Despite the fact that neither my parents nor I have uploaded it, and it’s a 25+ year old photo, it’s a real lesson in how once an image is out there, it’s really hard to retain control of it. It’s also a lesson to those using images, particularly those of children; if you can’t find an attribution, it’s likely that the original owner doesn’t know it’s in use. And on the other end of it is probably a reasonably freaked out adult…

Update: Greg has now narrowed it down to a 2011 NewsCorp post. I’m going to pursue this just to find out.

Zen tea

Zen_teaTea is one of my favoured past-times. It’s bracing and calming, and hell, some cups may even be good for us (a good summary of studies from the University of Maryland). My dad would bring me gifts of delicious varieties when he came to visit the impoverished little student, back in my undergrad days. When we moved to Canada, I had an exorbitant collection I had to disperse.

I’m not a huge green tea drinker, except for the blends you get at Chinese restaurants which I can never seem to find, but my to-be mother-in-law–the master of tea appreciation and collection–introduced me to this delightful experience. She also introduced me to Tea Leaves, a shop on the main street of Sassafrass in Victoria that Greg and I always stop at. I could spend hours between the tight shelving smelling the many varieties of green and black teas, gazing longingly at gorgeous tea pots and Japanese tea sets.

On the left is a teapot containing a Pink Chrysanthemum China Ball tea from this delightful shop. The pleasure of this tea is when you put it in a clear pot, as shown. It starts as a dry, tightly wrapped little ball. As it absorbs the water, the bubbles ease from the leaves, unfurling the flower by gentle degrees. The flower is buoyed to the surface for a moment, before sinking again to the bottom.

Watching these moments of change, of becoming, block out everything. For a minute or two, there were four people in the kitchen, watching tea steep. A collective sigh as the flower sunk in the last strains of its finale.

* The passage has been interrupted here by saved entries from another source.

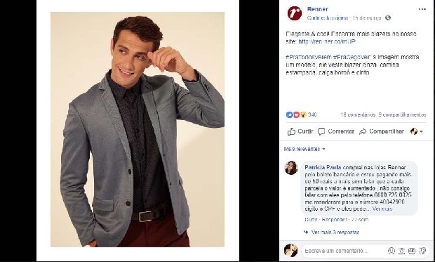Click in the Escreva um comentário field
The width and height of the screenshot is (435, 262).
(x=344, y=251)
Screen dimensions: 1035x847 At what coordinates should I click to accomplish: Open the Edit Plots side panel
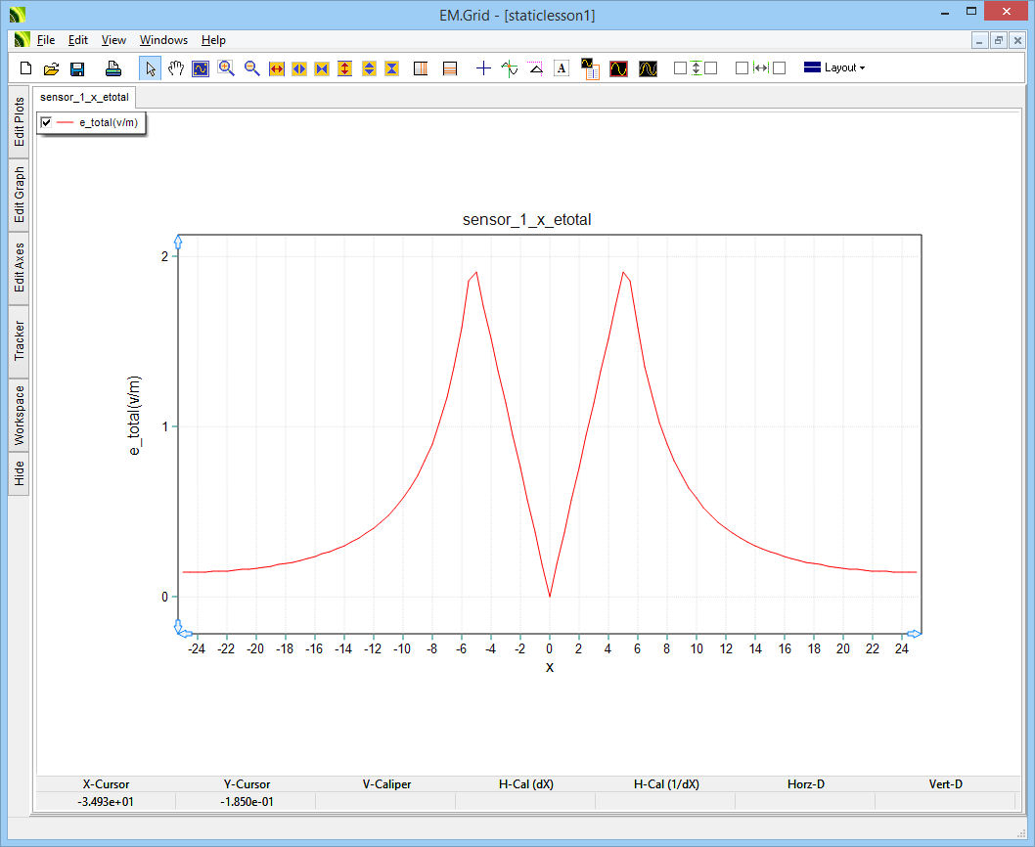(x=20, y=121)
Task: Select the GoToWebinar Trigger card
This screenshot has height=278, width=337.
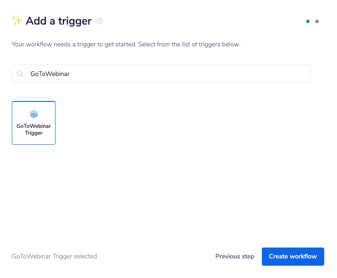Action: 34,123
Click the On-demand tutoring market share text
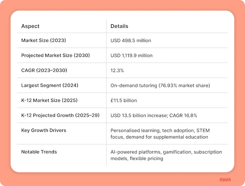The image size is (245, 186). pos(160,86)
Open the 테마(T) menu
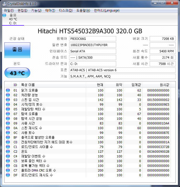This screenshot has height=187, width=180. pos(50,10)
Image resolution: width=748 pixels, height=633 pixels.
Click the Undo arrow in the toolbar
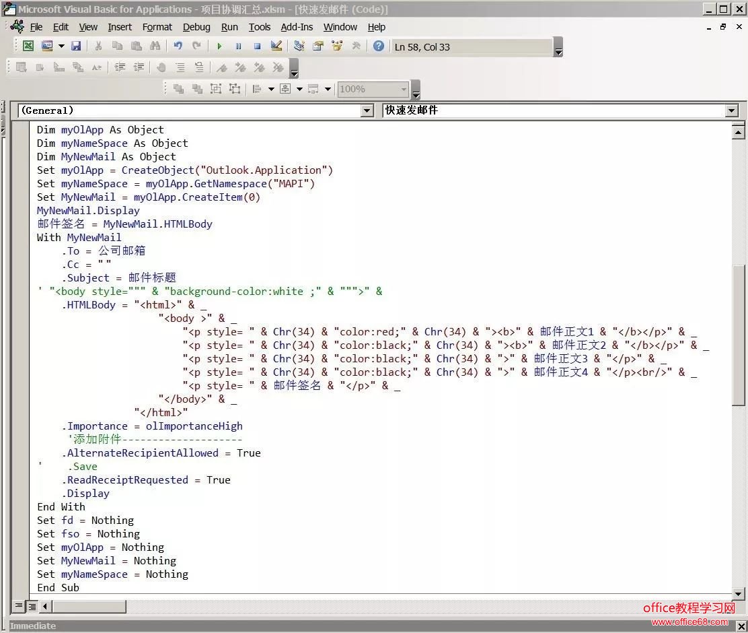(x=178, y=46)
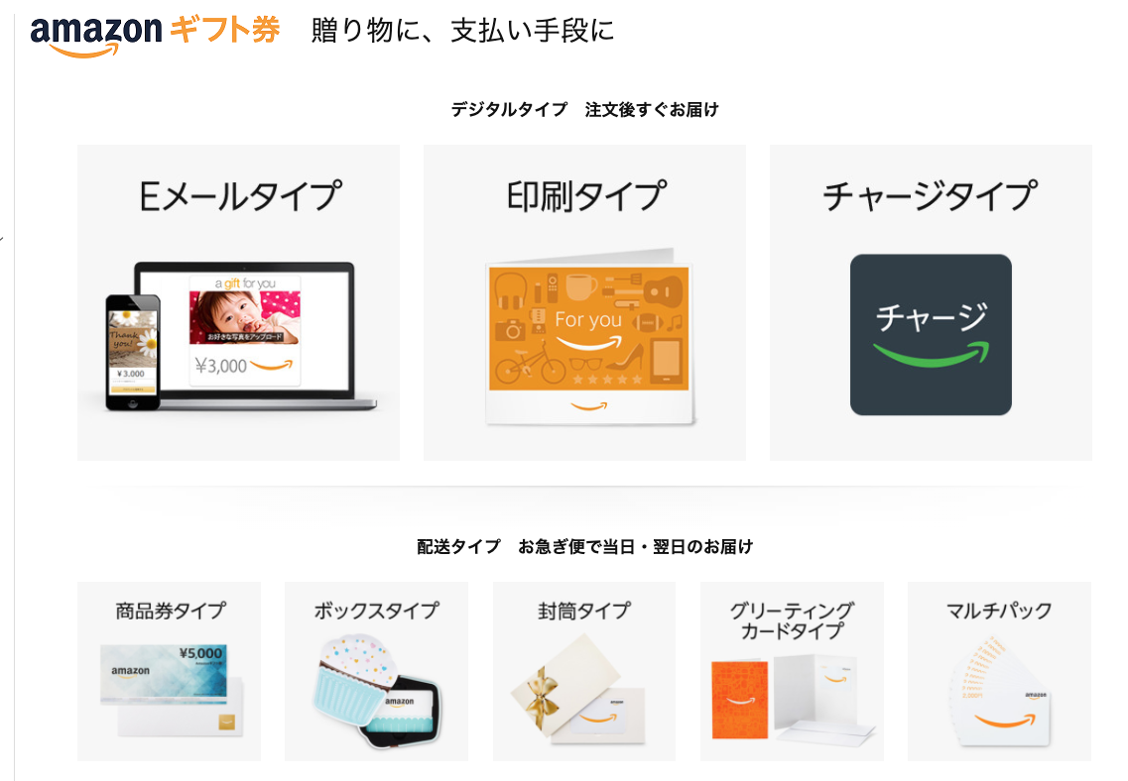
Task: Open the 封筒タイプ tile
Action: click(x=584, y=671)
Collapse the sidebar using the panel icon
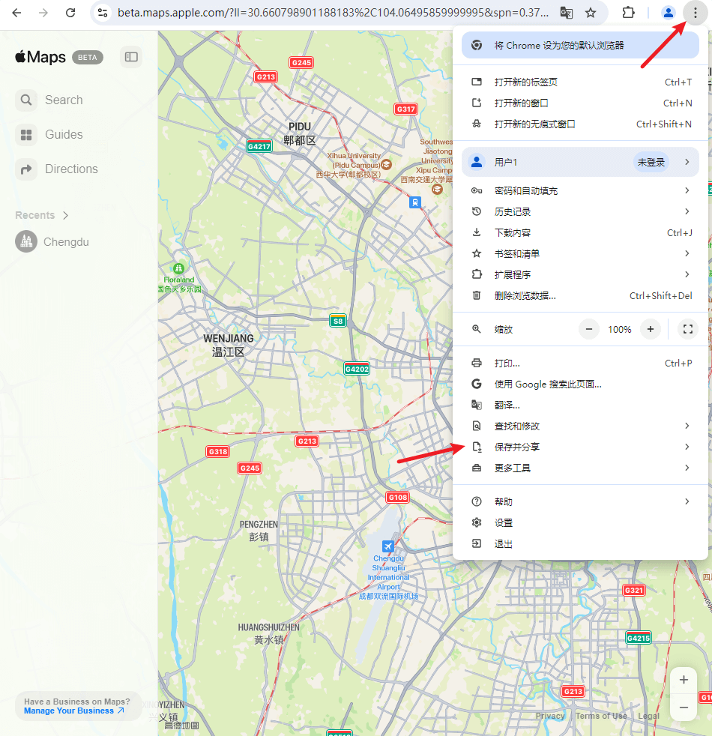 (x=131, y=57)
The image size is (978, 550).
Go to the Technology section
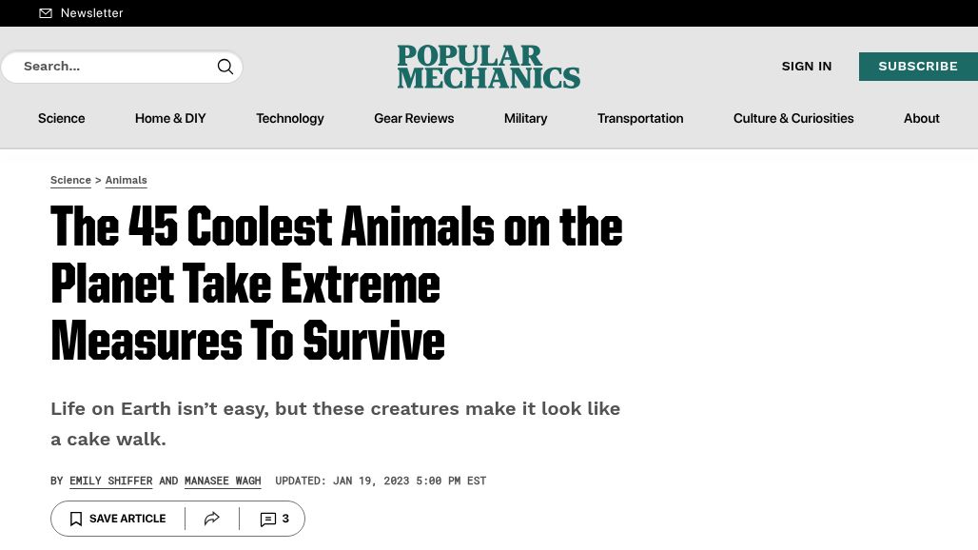[290, 118]
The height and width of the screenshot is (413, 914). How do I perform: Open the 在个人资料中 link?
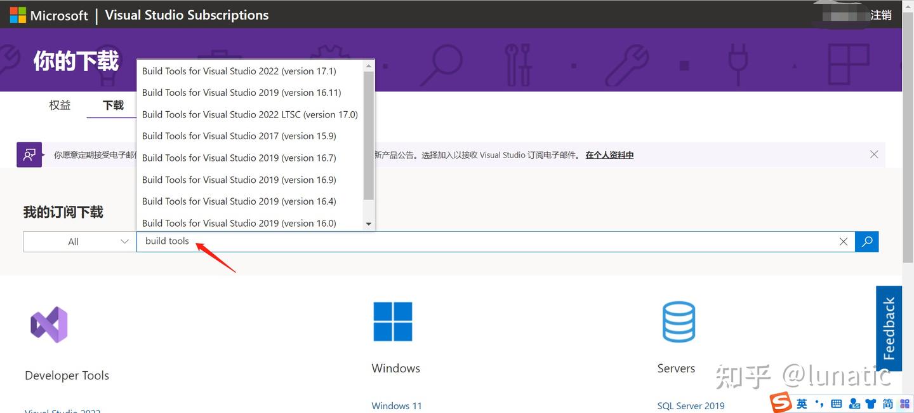click(609, 154)
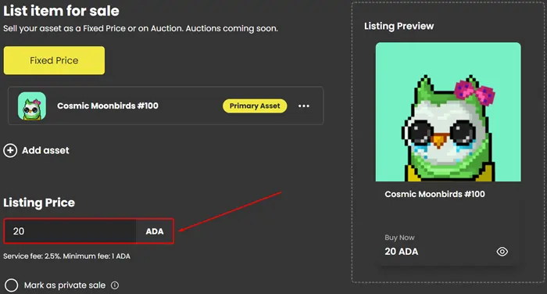Click the Fixed Price button
547x294 pixels.
54,60
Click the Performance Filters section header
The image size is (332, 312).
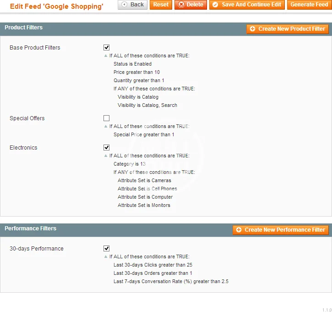point(30,228)
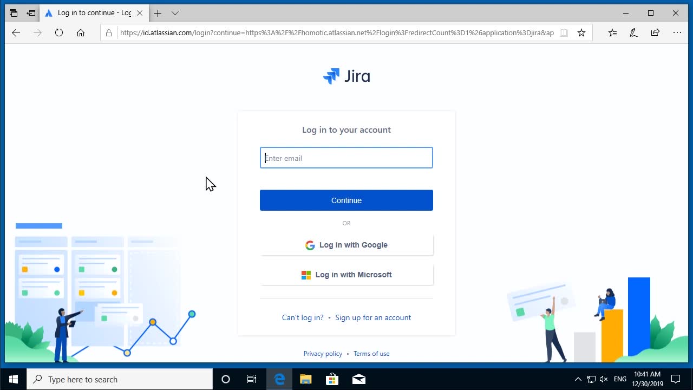Open the Favorites hub icon
693x390 pixels.
click(612, 33)
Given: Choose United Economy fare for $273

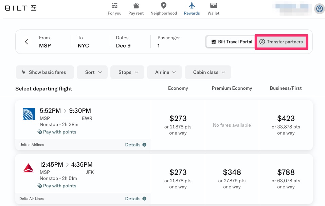Looking at the screenshot, I should (x=178, y=125).
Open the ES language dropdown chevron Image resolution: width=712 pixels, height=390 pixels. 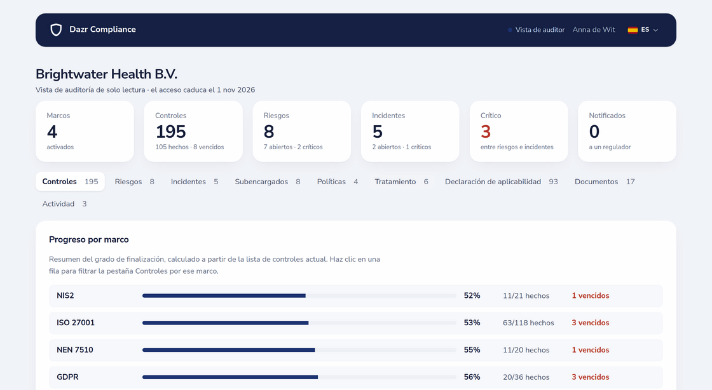(655, 30)
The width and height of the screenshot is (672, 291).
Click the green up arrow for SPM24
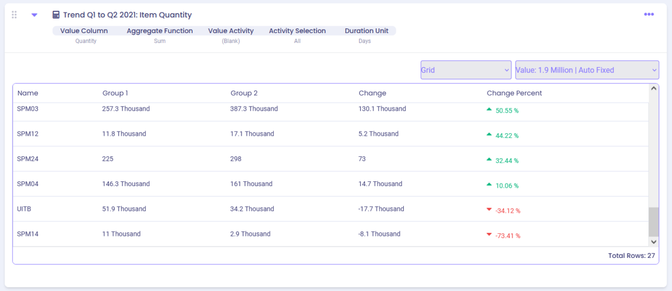point(489,159)
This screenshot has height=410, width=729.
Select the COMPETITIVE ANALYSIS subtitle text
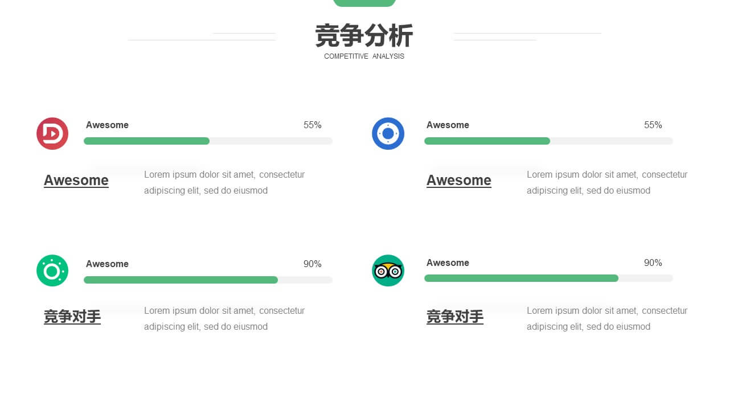point(365,56)
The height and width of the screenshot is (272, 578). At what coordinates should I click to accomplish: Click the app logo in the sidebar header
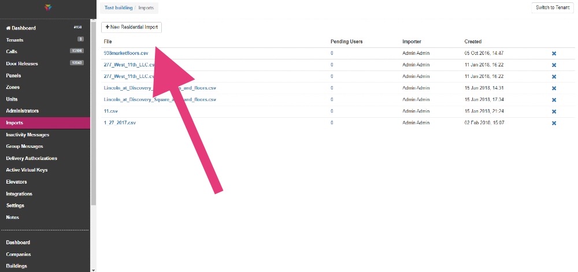(47, 8)
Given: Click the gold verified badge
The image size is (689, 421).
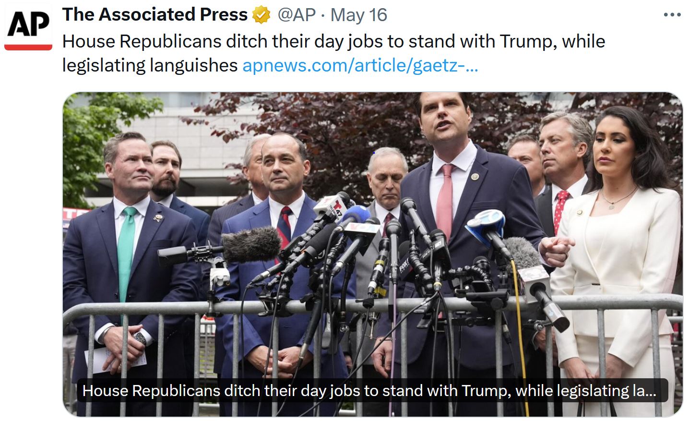Looking at the screenshot, I should tap(261, 15).
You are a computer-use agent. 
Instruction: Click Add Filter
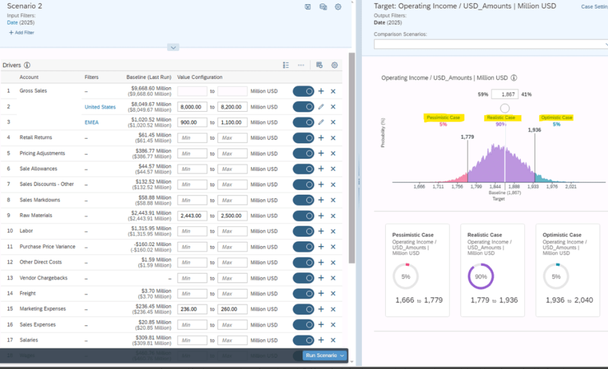tap(21, 33)
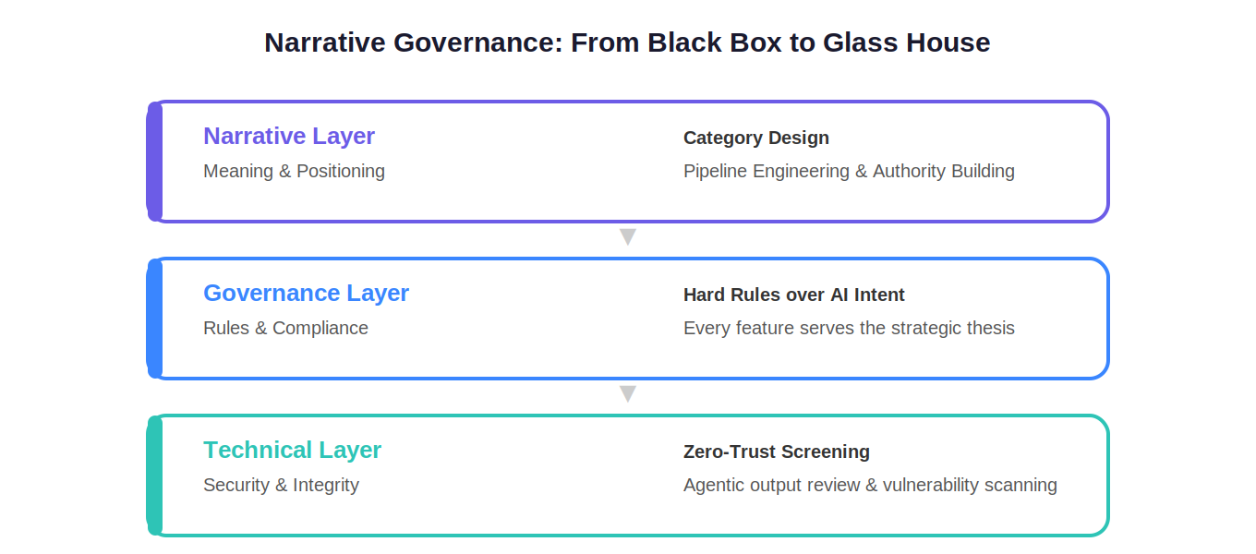This screenshot has width=1256, height=554.
Task: Click the 'Meaning & Positioning' subtitle
Action: pyautogui.click(x=294, y=171)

I wish that I did that more; shut out the world so there’s only you and the art, the experience. It reminded me, yet again, that I need to go back to my writing work in an environment where its me and the story. My breath and a world unfolding.

So tonight, I leave you with the last moments of the china tea ball’s becoming, and a thought for more mindfulness in your day to day. May you find where and when you need it most.